Write out exactly the lines from the one containing "Task: Tap the red update arrow icon" to the end of the material, both ends included, and nothing else. Leave pictures out.

########################################

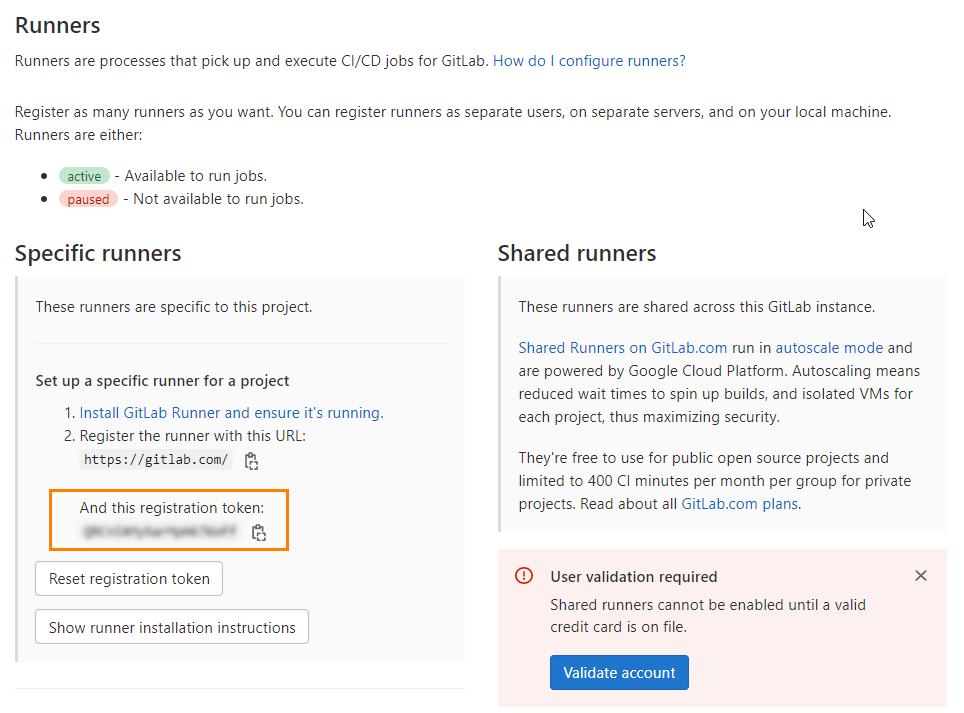
Task: Click the red exclamation warning icon
Action: [522, 576]
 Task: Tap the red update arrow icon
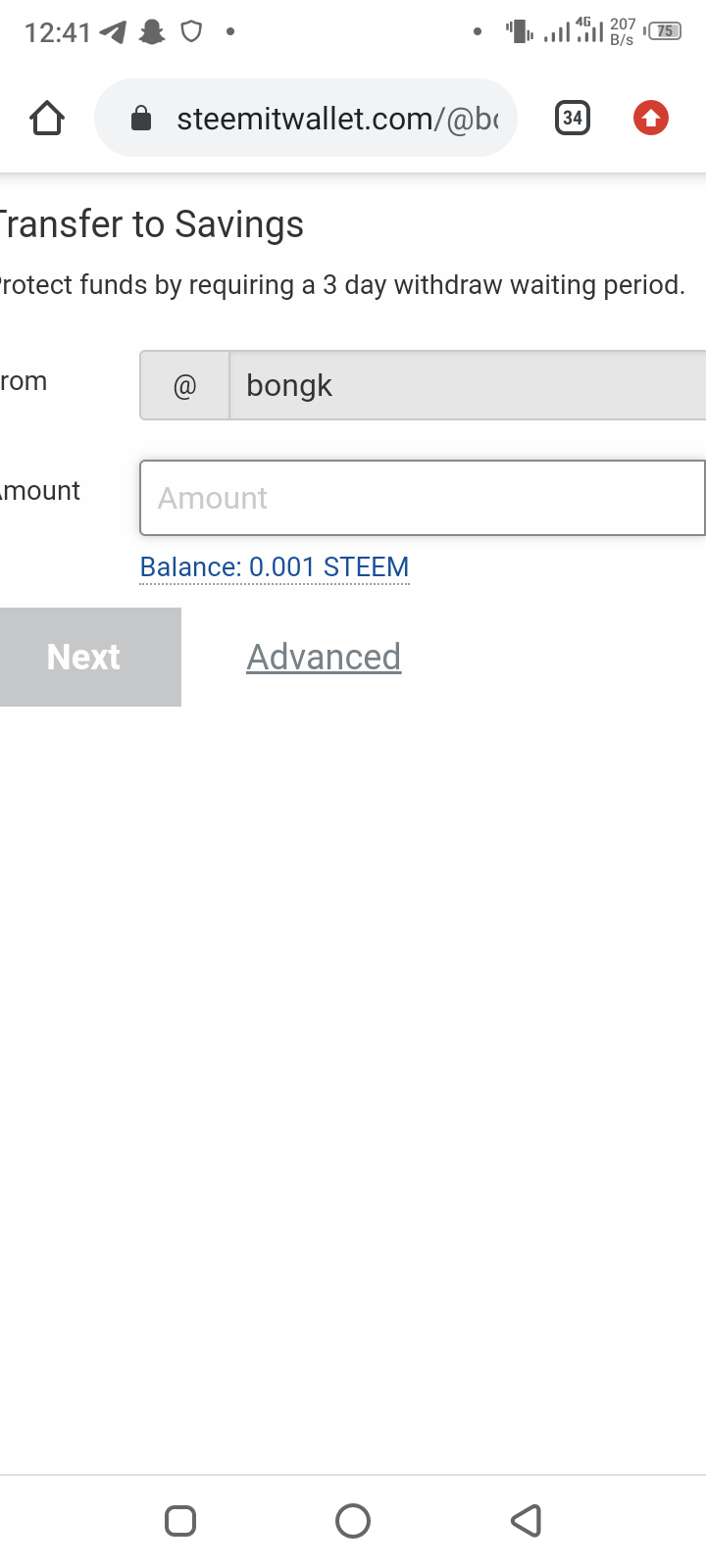tap(651, 119)
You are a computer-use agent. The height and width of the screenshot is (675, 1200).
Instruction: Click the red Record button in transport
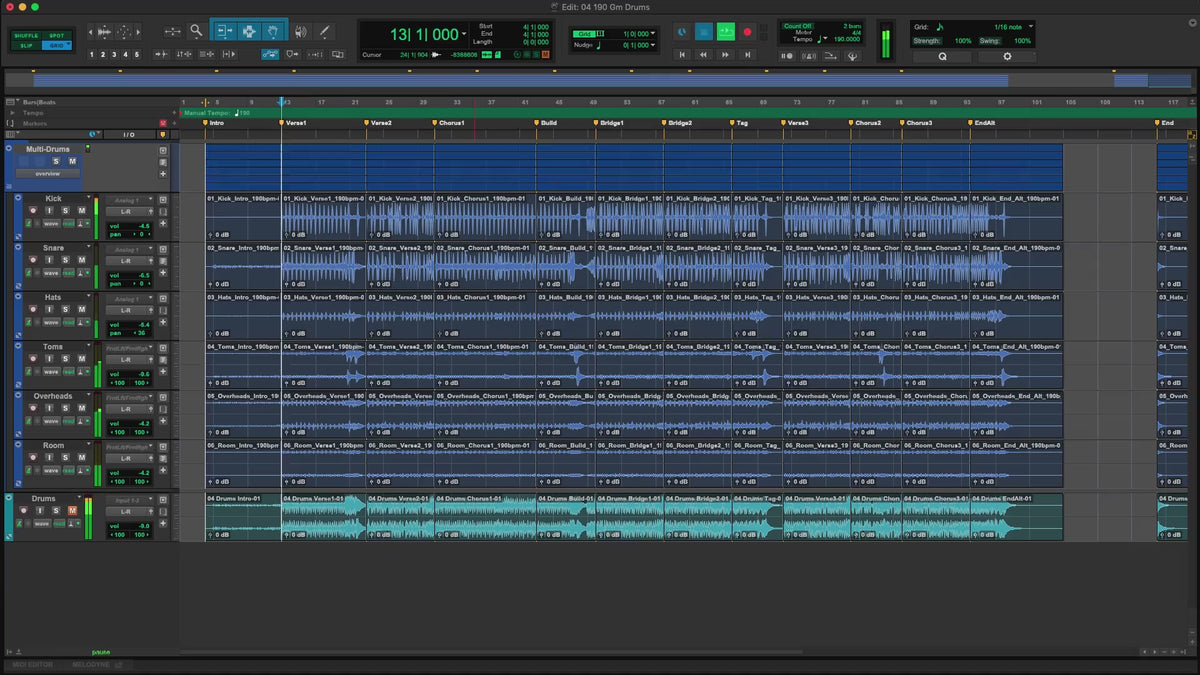pyautogui.click(x=747, y=32)
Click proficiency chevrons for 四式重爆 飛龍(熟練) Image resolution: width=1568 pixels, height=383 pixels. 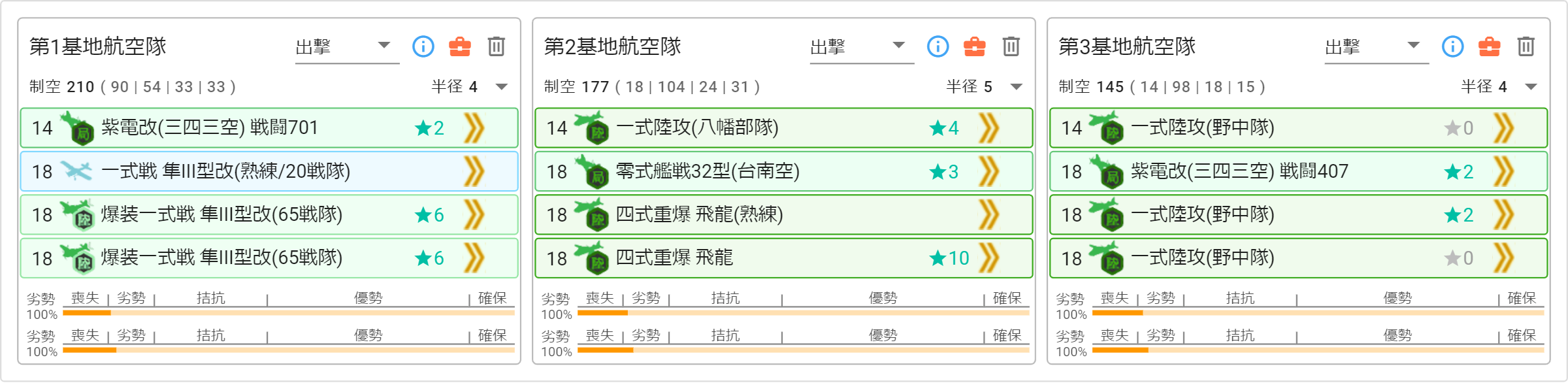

########################################

[Answer]
 Task: Tap the red update arrow icon
tap(651, 119)
You are a computer-use agent. The height and width of the screenshot is (675, 1200).
Instruction: Click the red Record button in transport
pyautogui.click(x=747, y=32)
Click proficiency chevrons for 四式重爆 飛龍(熟練) Image resolution: width=1568 pixels, height=383 pixels. 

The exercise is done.